The method of claim 2,

The first transmission / reception interval is a time interval required for acquiring data for at least one frame using the focused ultrasound, and the second transmission / reception interval exists between the first transmission / reception intervals. Medical devices.
The method of claim 2,

The transceiver unit,

The first transmission / reception interval is a time interval required for acquiring data for at least one scan line by using the focused ultrasound, and the second transmission / reception interval exists between the first transmission / reception intervals.
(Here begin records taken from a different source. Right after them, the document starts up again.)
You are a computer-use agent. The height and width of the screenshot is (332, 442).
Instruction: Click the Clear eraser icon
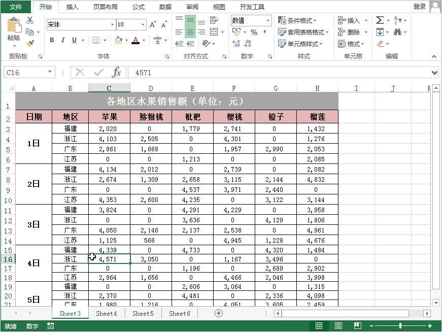[x=379, y=43]
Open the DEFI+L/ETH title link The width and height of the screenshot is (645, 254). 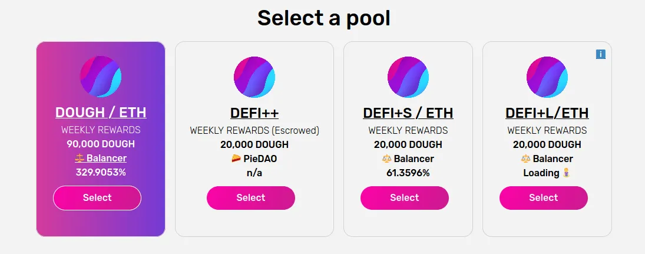tap(547, 113)
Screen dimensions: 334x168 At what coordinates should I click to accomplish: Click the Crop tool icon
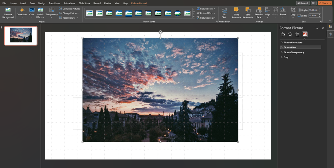point(293,10)
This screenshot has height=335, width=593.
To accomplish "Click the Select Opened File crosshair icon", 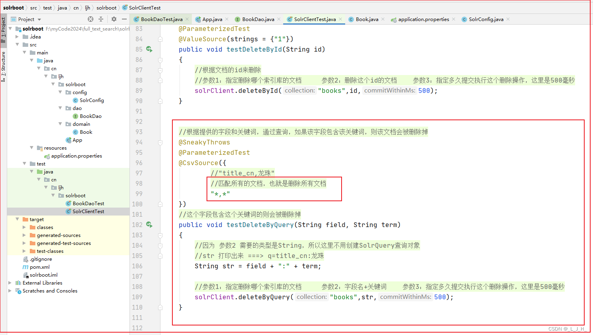I will click(x=90, y=19).

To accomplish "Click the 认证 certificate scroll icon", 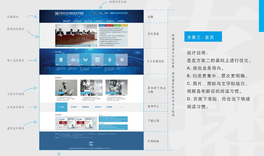I will (109, 59).
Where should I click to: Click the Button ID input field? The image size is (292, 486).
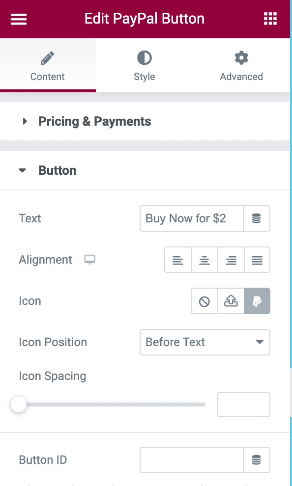click(x=191, y=460)
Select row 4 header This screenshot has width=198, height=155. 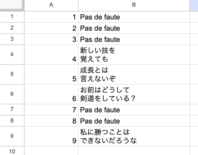tap(12, 55)
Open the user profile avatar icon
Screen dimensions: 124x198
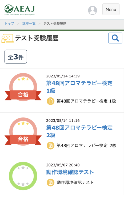point(93,10)
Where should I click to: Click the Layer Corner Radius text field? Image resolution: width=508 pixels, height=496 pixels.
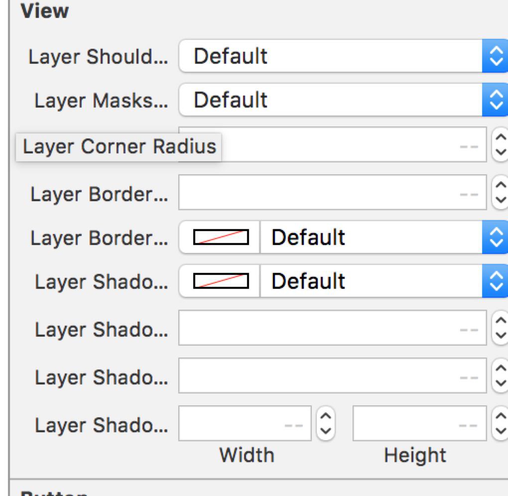point(349,144)
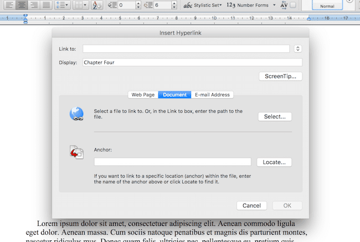Viewport: 360px width, 242px height.
Task: Switch to the E-mail Address tab
Action: (x=212, y=94)
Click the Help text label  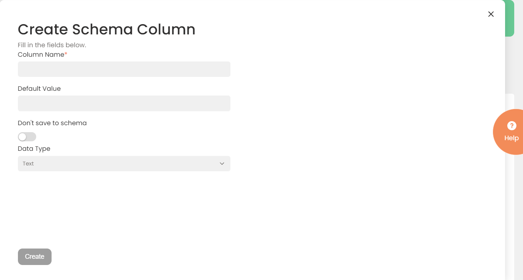point(511,138)
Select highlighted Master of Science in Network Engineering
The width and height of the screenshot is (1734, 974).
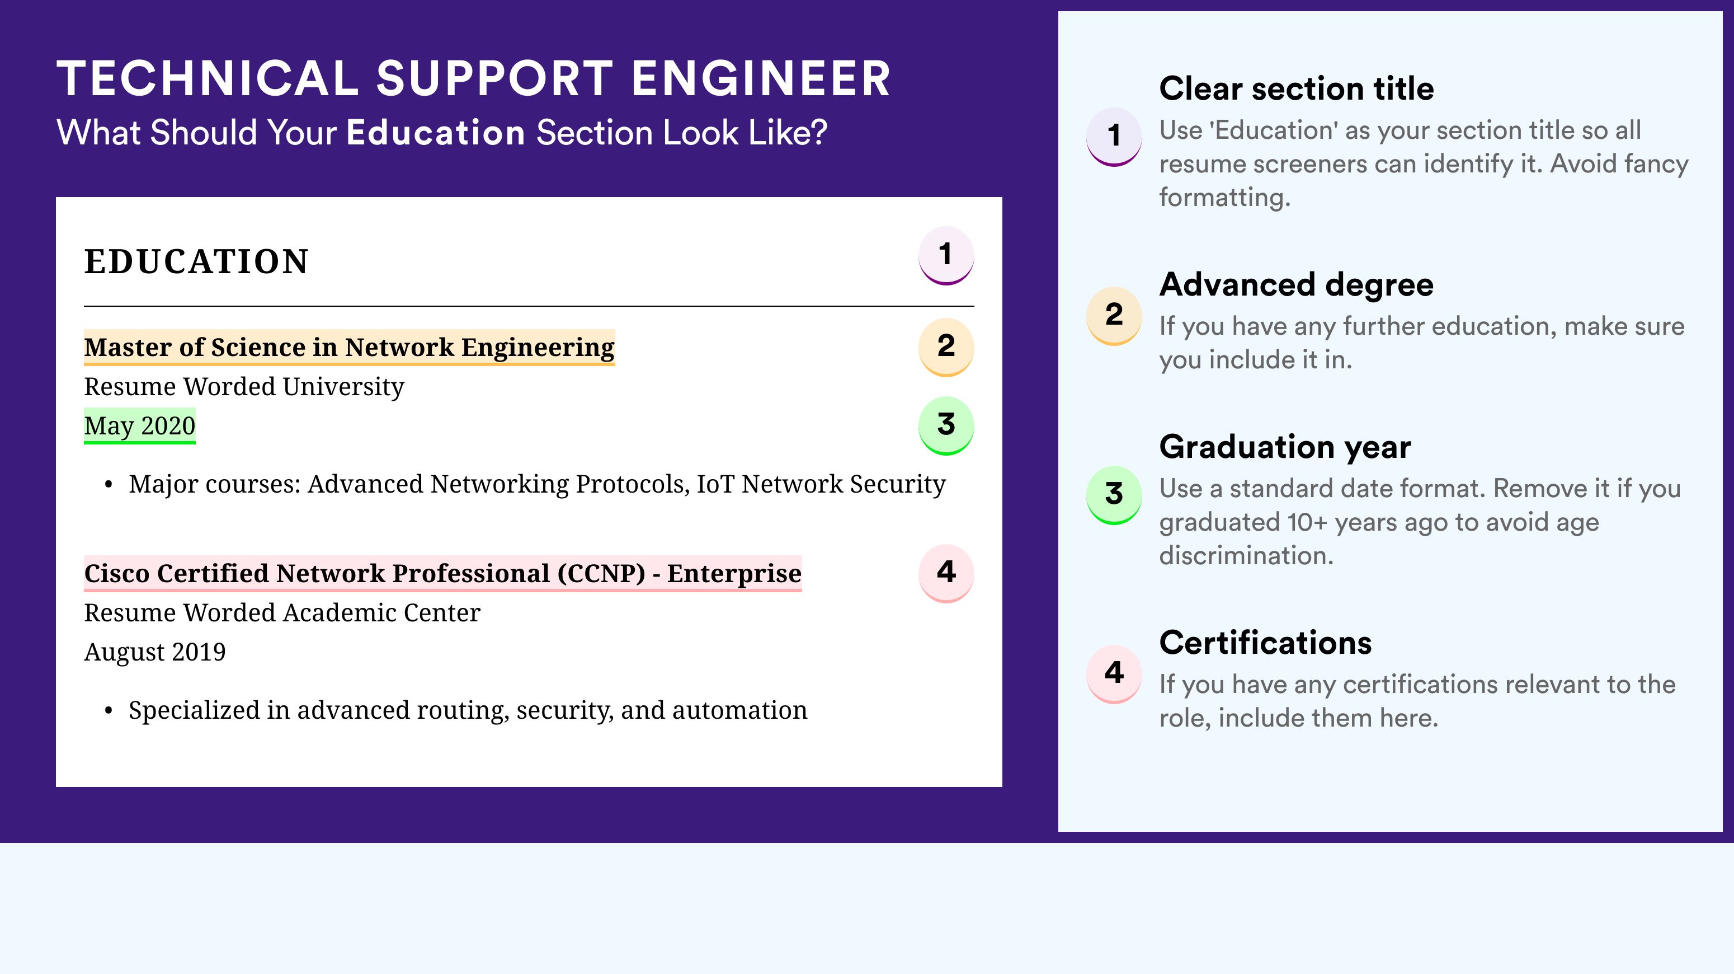point(349,348)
Ultrasound medical device.
The method of claim 1,

The transducer transmits the non-focused ultrasound having a different frequency from the focused ultrasound to the object,

And the beamformer generates at least one or more frames as the focused frame data based on the first reflected signal.
The method of claim 1,

The transducer transmits the unfocused ultrasound waves having a plurality of different transmission angles Angel to the object,

And the beamformer generates at least two or more frames as the unfocused frame data based on the second reflected signal.
The method of claim 7, wherein

The beamformer,

When generating the at least two frames as the non-condensed frame data, spatial compounding a signal at the completion of reception beamforming or spatial compounding the signal at the time before performing reception beamforming Ultrasound medical device, characterized in that.
The method of claim 1,

The synthesis unit,

And the final frame data synthesized into one frame by applying a predetermined weight to each of the focused frame data and the unfocused frame data.
The method of claim 1,

The beamformer,

And storing the first reflected signal at the time of completion of the reception beamforming, or storing the second reflection signal at the time before performing the reception beamforming.
The method of claim 1,

The non-focused ultrasound,

An ultrasound medical apparatus comprising at least one of a plane wave and a broad beam.
In the ultrasound medical apparatus synthesizes the image,

A focused ultrasound transmitting / receiving step of transmitting focused ultrasound to an object and receiving a first reflected signal corresponding to the focused ultrasound from the object;

A focusing frame generation process for generating focusing frame data based on the first reflected signal;

A non-focused ultrasound transmitting / receiving step of transmitting unfocused ultrasound to the object and receiving a second reflected signal corresponding to the non-focused ultrasound from the object;

A non-focused frame generation process for generating unfocused frame data on the object based on the second reflected signal; And

Synthesis process of combining the focused frame data and the non-condensed frame data into one frame to generate final frame data

Ultrasonic image synthesis method comprising a.
The method of claim 12,

The focused ultrasound transceiving process causes the focused ultrasound to be transmitted to the object during a first transceiving interval,

The non-focused ultrasound transmission / reception process may include transmitting at least one unfocused ultrasound to the object during a second transmission / reception period.
The method of claim 13,

The transducer transmits the unfocused ultrasound to the object a plurality of times during the second transmission and reception period,

And the beamformer synthesizes the second reflected signal corresponding to each of a plurality of transmissions so that the unfocused frame data is generated.
The method of claim 13,

The first transmission / reception interval is a time interval required for acquiring data for at least one frame using the focused ultrasound, and the second transmission / reception interval exists between the first transmission / reception intervals. Image Synthesis Method.